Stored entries
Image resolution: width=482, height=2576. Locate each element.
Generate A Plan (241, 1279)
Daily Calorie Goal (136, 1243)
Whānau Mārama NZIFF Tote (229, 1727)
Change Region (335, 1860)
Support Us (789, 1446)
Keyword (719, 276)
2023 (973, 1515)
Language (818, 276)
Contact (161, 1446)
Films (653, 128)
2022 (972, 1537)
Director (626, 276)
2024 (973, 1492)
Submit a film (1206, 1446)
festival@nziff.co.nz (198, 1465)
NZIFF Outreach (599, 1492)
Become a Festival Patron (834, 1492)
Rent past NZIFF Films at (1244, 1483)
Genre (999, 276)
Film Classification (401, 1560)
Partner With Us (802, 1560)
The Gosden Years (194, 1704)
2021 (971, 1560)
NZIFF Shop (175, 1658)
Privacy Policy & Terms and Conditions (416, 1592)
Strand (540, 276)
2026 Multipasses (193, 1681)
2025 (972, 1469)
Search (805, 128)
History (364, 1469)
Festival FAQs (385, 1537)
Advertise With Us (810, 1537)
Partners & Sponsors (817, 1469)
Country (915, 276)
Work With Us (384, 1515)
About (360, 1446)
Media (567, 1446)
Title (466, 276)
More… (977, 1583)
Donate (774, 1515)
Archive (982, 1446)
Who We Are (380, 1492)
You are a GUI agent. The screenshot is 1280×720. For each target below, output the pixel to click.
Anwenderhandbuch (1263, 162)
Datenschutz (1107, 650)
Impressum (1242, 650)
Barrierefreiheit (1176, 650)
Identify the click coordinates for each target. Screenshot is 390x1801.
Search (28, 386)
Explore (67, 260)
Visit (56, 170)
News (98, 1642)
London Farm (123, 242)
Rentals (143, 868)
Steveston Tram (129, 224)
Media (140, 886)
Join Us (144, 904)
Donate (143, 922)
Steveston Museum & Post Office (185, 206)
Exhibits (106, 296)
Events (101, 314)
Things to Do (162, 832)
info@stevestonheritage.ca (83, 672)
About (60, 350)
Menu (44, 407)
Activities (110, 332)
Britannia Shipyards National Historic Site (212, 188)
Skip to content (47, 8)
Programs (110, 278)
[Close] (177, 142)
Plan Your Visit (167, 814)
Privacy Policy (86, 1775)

EXERCISE REQUIREMENTS:
Without changing a word, write out each entry again.

RESULT OF THIS EXERCISE:
Image resolution: width=482, height=2576. Locate each element.
Generate A Plan (241, 1279)
Daily Calorie Goal (136, 1243)
Whānau Mārama NZIFF Tote (229, 1727)
Change Region (335, 1860)
Support Us (789, 1446)
Keyword (719, 276)
2023 (973, 1515)
Language (818, 276)
Contact (161, 1446)
Films (653, 128)
2022 (972, 1537)
Director (626, 276)
2024 (973, 1492)
Submit a film (1206, 1446)
festival@nziff.co.nz (198, 1465)
NZIFF Outreach (599, 1492)
Become a Festival Patron (834, 1492)
Rent past NZIFF Films at (1244, 1483)
Genre (999, 276)
Film Classification (401, 1560)
Partner With Us (802, 1560)
The Gosden Years (194, 1704)
2021 (971, 1560)
NZIFF Shop (175, 1658)
Privacy Policy & Terms and Conditions (416, 1592)
Strand (540, 276)
2026 Multipasses (193, 1681)
2025 (972, 1469)
Search (805, 128)
History (364, 1469)
Festival FAQs (385, 1537)
Advertise With Us (810, 1537)
Partners & Sponsors (817, 1469)
Country (915, 276)
Work With Us (384, 1515)
About (360, 1446)
Media (567, 1446)
Title (466, 276)
More… (977, 1583)
Donate (774, 1515)
Archive (982, 1446)
Who We Are (380, 1492)
You are a GUI agent. The screenshot is 1280×720. For each target below, output the pixel to click.
Anwenderhandbuch (1263, 162)
Datenschutz (1107, 650)
Impressum (1242, 650)
Barrierefreiheit (1176, 650)
Identify the click coordinates for each target. Screenshot is 390x1801.
Search (28, 386)
Explore (67, 260)
Visit (56, 170)
News (98, 1642)
London Farm (123, 242)
Rentals (143, 868)
Steveston Tram (129, 224)
Media (140, 886)
Join Us (144, 904)
Donate (143, 922)
Steveston Museum & Post Office (185, 206)
Exhibits (106, 296)
Events (101, 314)
Things to Do (162, 832)
info@stevestonheritage.ca (83, 672)
About (60, 350)
Menu (44, 407)
Activities (110, 332)
Britannia Shipyards National Historic Site (212, 188)
Skip to content (47, 8)
Programs (110, 278)
[Close] (177, 142)
Plan Your Visit (167, 814)
Privacy Policy (86, 1775)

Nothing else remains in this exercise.